The exhibition draws on Jeremy Bentham’s argument that physical characteristics such as species or bodily form cannot justify denying moral consideration to a sentient being. Despite the historical depth of this line of thought, anthropocentric perspectives continue to shape urban life, industrial production, cultural representations, and legal frameworks.
How Many Legs? positions itself within the cracks of these systems, making visible the boundaries that separate “human” life from “animal” life. Artists working across video, photography, sculpture, and painting address issues such as habitat destruction, industrial animal agriculture, violence toward non-human life, and the normalization of animal exploitation.
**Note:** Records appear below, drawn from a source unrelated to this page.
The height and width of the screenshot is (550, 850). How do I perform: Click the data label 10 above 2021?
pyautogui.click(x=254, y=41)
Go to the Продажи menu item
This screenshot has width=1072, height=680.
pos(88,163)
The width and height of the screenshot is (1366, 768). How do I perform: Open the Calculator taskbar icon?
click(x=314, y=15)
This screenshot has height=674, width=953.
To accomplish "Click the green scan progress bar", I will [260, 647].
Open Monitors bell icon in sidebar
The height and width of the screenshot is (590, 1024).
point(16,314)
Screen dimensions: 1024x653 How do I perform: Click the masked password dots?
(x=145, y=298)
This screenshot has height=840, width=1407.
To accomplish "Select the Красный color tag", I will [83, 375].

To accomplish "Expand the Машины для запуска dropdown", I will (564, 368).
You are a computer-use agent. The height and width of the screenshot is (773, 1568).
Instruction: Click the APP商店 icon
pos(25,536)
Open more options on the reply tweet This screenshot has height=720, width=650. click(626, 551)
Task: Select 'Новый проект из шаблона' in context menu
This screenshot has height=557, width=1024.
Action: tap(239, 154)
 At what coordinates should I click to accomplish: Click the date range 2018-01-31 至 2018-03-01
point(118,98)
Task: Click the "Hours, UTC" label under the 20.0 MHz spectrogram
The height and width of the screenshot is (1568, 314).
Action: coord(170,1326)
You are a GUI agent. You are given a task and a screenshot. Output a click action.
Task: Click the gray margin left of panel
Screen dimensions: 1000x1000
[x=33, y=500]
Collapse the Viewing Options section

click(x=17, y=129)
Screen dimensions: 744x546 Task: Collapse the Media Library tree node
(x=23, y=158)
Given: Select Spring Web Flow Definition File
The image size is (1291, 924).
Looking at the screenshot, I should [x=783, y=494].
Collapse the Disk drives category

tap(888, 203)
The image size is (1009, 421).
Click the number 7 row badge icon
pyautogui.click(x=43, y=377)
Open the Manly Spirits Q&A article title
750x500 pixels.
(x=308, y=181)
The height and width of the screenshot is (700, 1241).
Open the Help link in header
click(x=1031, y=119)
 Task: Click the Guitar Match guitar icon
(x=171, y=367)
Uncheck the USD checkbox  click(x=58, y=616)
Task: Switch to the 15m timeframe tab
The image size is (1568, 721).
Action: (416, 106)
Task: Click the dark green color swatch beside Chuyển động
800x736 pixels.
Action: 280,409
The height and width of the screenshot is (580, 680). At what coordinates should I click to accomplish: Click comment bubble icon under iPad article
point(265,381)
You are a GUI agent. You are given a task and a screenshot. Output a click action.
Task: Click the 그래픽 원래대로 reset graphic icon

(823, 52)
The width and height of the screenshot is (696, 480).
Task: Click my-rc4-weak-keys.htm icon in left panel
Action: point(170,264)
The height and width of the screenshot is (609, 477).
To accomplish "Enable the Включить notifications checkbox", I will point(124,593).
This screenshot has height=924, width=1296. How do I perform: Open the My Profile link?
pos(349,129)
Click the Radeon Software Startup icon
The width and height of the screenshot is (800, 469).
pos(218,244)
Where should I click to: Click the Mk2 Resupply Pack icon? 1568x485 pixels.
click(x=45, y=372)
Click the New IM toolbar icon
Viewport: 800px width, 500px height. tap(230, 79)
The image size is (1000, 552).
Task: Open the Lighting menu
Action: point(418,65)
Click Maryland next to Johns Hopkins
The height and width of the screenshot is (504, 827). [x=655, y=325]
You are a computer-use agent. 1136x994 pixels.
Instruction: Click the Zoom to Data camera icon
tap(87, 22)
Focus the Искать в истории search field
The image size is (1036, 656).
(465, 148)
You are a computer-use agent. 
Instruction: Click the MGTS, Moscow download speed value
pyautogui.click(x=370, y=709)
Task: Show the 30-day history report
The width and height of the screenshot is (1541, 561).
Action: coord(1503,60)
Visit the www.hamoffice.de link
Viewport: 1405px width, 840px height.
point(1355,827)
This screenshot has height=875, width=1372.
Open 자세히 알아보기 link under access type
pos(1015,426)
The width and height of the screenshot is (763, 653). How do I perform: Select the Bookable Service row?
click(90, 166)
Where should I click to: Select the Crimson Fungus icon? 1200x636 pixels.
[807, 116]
Rather than treating animals as metaphors or symbols, the works position them as embodied subjects—beings with their own perspectives, vulnerabilities, rhythms, and forms of agency. Drawing on Jakob von Uexküll’s concept of the Umwelt, each work operates as a distinct perceptual world that touches, intersects with, or disrupts others. In these moments of contact, human and non-human worlds intersect, opening a shared space for ethical reflection.
The aim of How Many Legs? is to foster a collective empathy that belongs neither solely to the human nor the animal realm, but exists in the relational space between them. The exhibition does not seek to offer moral resolutions; instead, it invites viewers to confront ambiguity, discomfort, and responsibility, calling for a reconsideration of coexistence beyond domination and utilitarian frameworks.